I never learned when the idol came into the possession of the President. But I began to suspect something was amiss when I overheard him ordering Grant to begin destroying plantations and even entire villages throughout the Shenandoah. He had become obsessed with the tremendous amount of deaths to which both sides were being subjected and he took to wandering the halls of the White House late at night, looking more than a little like a bearded corpse himself. His eyes burned with the same haunted fire that Sherman’s had after his spell of silent madness and he carried himself with uncharacteristic delicacy. Mrs. Lincoln openly expressed her fears to me one night after he spent the entire evening sitting in a chair, rocking back and forth mumbling to himself, and to my everlasting shame and regret, I had not the courage to share my own doubts with her.

It became clear that we needed to intervene after the meeting at Hampton Roads. The Secretary of State was badly shaken when the President refused to countenance the Confederate offer of surrender, and his concerns deepened when I shared with him a letter from Grant in which he confessed that he had handed over the idol to the President. But our every attempt to broach the subject with Lincoln met with rebuff. And our hopes that the end of the war would have a salubrious effect upon him disappeared when the President came to me and asked me to draw up plans for repopulating the conquered southern States by settling the freemen of the North there. Astonished at his choice of words, I looked into his eyes and saw nothing human there. At that moment, I knew he would die rather than give up the idol, in fact, I began to wonder if the man I had once so admired even existed anymore.

As with so much that had gone before, the assassination was Seward’s plan.
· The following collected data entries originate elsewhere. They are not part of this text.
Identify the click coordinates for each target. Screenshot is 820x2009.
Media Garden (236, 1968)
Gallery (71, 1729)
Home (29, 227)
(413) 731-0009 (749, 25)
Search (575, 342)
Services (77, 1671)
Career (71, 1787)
He contacted the actor and arranged for the seats at the theater. It all went as anticipated, including the false attack on Seward, except for the escape of the actor. But we had bigger concerns that evening than mere exposure of the plot, for when we brought the President back to the White House, we found that he was still alive despite being shot directly in the head at close range with a large caliber pistol. Imagine our horror when the thing that the President had become opened his eyes and smiled at us. He seemed to know everything we had done, for he rose from couch upon which he had been placed and attacked Seward, and such was the violence of the assault that he very nearly slew the Secretary of State before Phineas Gurley, the Chaplain of the Senate who had been summoned to pray for the President’s soul, drew a strange object from his waistcoat that caused the demon animating the President to desist.
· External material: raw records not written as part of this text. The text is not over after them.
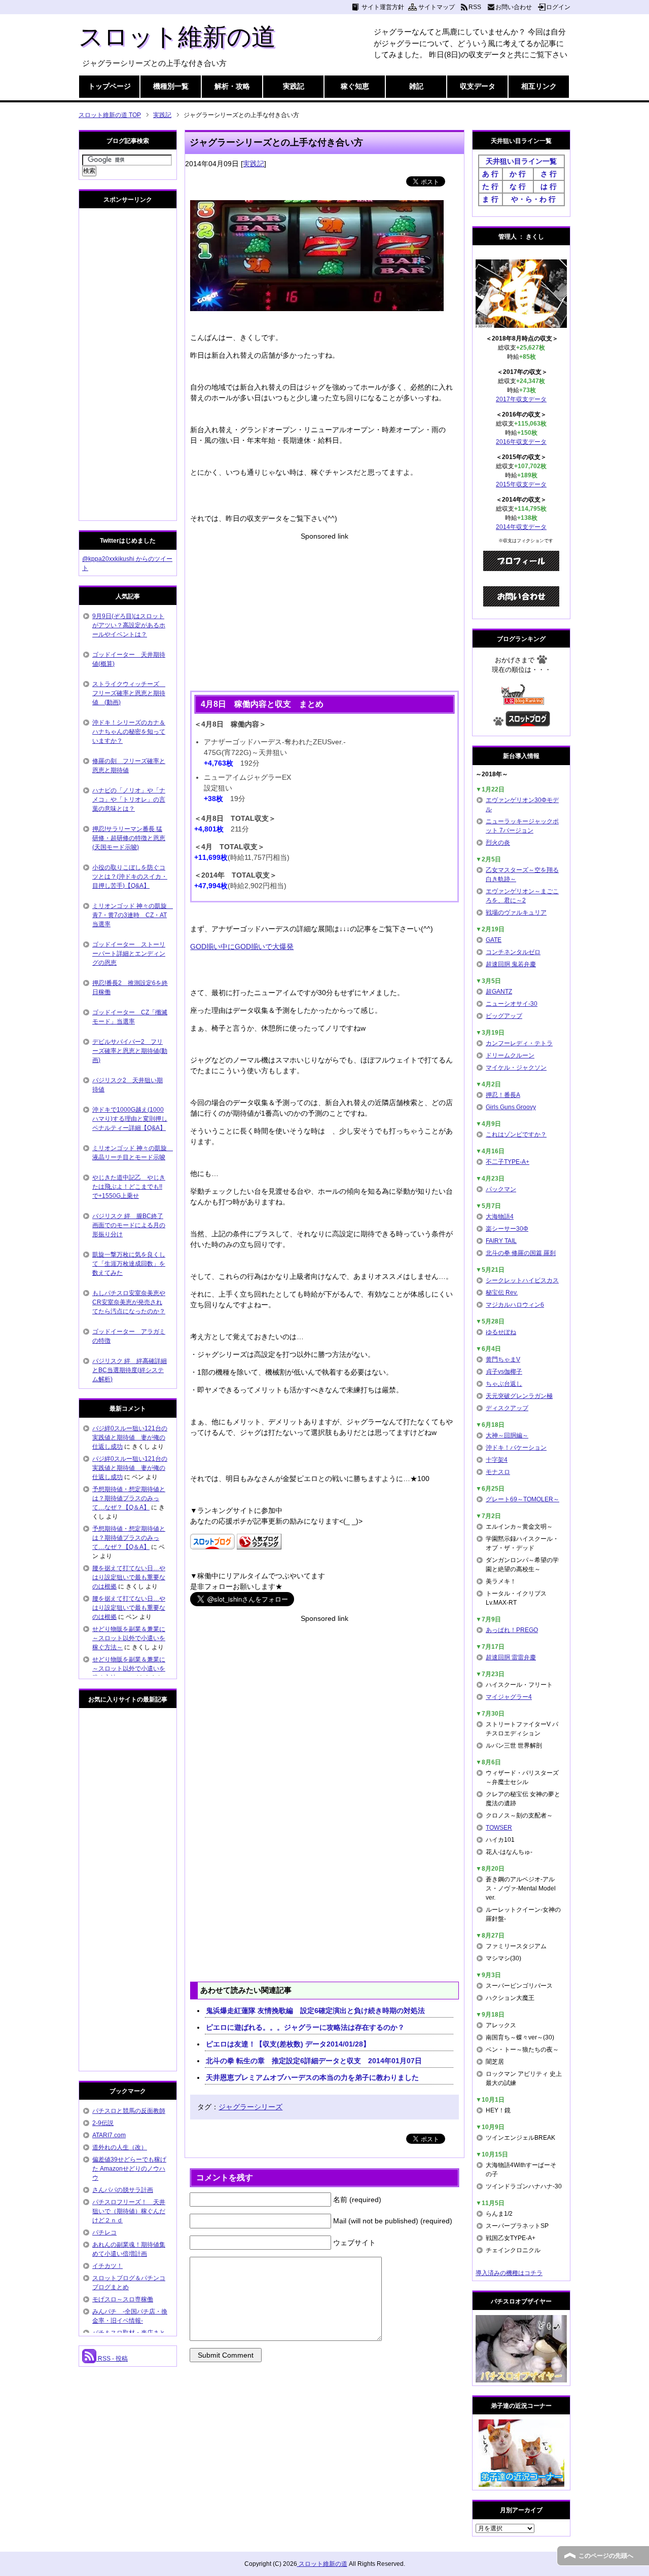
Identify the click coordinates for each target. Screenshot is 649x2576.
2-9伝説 (103, 2123)
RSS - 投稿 (112, 2358)
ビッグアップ (504, 1015)
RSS (474, 7)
At Gurley’s instruction, I slashed away the President’s coat and shirt, revealing the terrible truth. The idol was embedded into the dead man’s chest like a large, spiderish creature, the octopine tentacles pink and pulsing with parasitic life. It was with some difficulty that we managed to remove the demonic thing, being of course most careful not to touch it. At the very moment we pulled it from his flesh, the alien light faded from the President’s eyes. It was the most peaceful I had seen him in months. I repent of my many sins and confess them freely as I prepare to meet my end, but the assassination of Abraham Lincoln was neither a sin nor an act for which I can repent. Had Lincoln lived, I am certain he would have become one of history’s greatest monsters. Lincoln kept the Union together, but it was Seward who saved the nation.
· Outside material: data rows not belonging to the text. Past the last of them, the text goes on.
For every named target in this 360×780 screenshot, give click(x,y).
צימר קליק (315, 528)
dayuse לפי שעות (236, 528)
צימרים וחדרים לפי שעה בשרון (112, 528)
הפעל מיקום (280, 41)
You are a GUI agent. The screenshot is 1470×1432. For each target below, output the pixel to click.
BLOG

I arranged for David Farragut to take the chest in which I secreted the idol on his next voyage across the Atlantic Ocean. Somewhere at sea, no one knows where, he weighted it with iron and dropped it into the depths. There, I believe, it will stay, forgotten until the end of time, its rapacious hunger for death unassuaged. You who read this, know there are evils lurking in the deep shadows of this world beyond the comprehension of men, and that it is ever the duty of those who are cursed to look into those shadows to remain vigilant against them.